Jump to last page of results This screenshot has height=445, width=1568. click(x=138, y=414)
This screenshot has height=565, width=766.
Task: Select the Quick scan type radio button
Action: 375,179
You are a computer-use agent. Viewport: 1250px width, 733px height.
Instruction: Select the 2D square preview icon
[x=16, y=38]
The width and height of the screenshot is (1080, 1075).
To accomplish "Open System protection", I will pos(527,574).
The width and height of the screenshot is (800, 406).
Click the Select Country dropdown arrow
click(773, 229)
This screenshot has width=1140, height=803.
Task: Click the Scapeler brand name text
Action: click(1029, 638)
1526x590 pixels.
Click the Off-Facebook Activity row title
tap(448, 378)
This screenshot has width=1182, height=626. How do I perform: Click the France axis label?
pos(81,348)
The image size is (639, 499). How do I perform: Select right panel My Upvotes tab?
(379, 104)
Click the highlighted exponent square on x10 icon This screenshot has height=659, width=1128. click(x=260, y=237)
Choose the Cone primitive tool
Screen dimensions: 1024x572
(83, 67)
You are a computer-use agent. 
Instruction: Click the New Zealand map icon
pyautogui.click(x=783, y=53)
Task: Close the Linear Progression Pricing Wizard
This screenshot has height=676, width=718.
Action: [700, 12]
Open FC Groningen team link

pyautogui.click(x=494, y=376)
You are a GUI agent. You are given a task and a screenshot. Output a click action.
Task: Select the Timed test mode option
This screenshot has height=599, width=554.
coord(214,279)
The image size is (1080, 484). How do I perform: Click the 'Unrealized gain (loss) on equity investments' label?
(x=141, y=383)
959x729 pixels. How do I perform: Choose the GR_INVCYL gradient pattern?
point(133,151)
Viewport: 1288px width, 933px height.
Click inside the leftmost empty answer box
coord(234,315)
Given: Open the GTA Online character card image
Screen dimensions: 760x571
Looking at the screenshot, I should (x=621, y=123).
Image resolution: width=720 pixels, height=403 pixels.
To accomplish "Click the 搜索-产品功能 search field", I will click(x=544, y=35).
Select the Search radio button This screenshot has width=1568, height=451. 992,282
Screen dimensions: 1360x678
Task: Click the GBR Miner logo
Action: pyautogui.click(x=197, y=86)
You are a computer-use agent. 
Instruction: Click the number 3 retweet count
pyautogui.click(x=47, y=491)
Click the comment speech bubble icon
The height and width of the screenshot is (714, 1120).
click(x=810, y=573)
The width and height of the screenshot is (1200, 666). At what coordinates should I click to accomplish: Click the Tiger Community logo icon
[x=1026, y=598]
•••••
### EXERCISE DESCRIPTION
Please give the listing above once more, word for word.

### EXERCISE RESULT
Jump to last page of results This screenshot has height=445, width=1568. click(x=138, y=414)
This screenshot has height=565, width=766.
Task: Select the Quick scan type radio button
Action: 375,179
You are a computer-use agent. Viewport: 1250px width, 733px height.
Instruction: Select the 2D square preview icon
[x=16, y=38]
The width and height of the screenshot is (1080, 1075).
To accomplish "Open System protection", I will pos(527,574).
The width and height of the screenshot is (800, 406).
Click the Select Country dropdown arrow
click(773, 229)
This screenshot has width=1140, height=803.
Task: Click the Scapeler brand name text
Action: click(1029, 638)
1526x590 pixels.
Click the Off-Facebook Activity row title
tap(448, 378)
This screenshot has width=1182, height=626. How do I perform: Click the France axis label?
pos(81,348)
The image size is (639, 499). How do I perform: Select right panel My Upvotes tab?
(379, 104)
Click the highlighted exponent square on x10 icon This screenshot has height=659, width=1128. click(x=260, y=237)
Choose the Cone primitive tool
Screen dimensions: 1024x572
(83, 67)
You are a computer-use agent. 
Instruction: Click the New Zealand map icon
pyautogui.click(x=783, y=53)
Task: Close the Linear Progression Pricing Wizard
This screenshot has height=676, width=718.
Action: [700, 12]
Open FC Groningen team link

pyautogui.click(x=494, y=376)
You are a GUI agent. You are given a task and a screenshot. Output a click action.
Task: Select the Timed test mode option
This screenshot has height=599, width=554.
coord(214,279)
The image size is (1080, 484). How do I perform: Click the 'Unrealized gain (loss) on equity investments' label?
(x=141, y=383)
959x729 pixels. How do I perform: Choose the GR_INVCYL gradient pattern?
point(133,151)
Viewport: 1288px width, 933px height.
Click inside the leftmost empty answer box
coord(234,315)
Given: Open the GTA Online character card image
Screen dimensions: 760x571
Looking at the screenshot, I should (x=621, y=123).
Image resolution: width=720 pixels, height=403 pixels.
To accomplish "Click the 搜索-产品功能 search field", I will click(x=544, y=35).
Select the Search radio button This screenshot has width=1568, height=451. 992,282
Screen dimensions: 1360x678
Task: Click the GBR Miner logo
Action: pyautogui.click(x=197, y=86)
You are a computer-use agent. 
Instruction: Click the number 3 retweet count
pyautogui.click(x=47, y=491)
Click the comment speech bubble icon
The height and width of the screenshot is (714, 1120).
click(x=810, y=573)
The width and height of the screenshot is (1200, 666). At what coordinates should I click to accomplish: Click the Tiger Community logo icon
[x=1026, y=598]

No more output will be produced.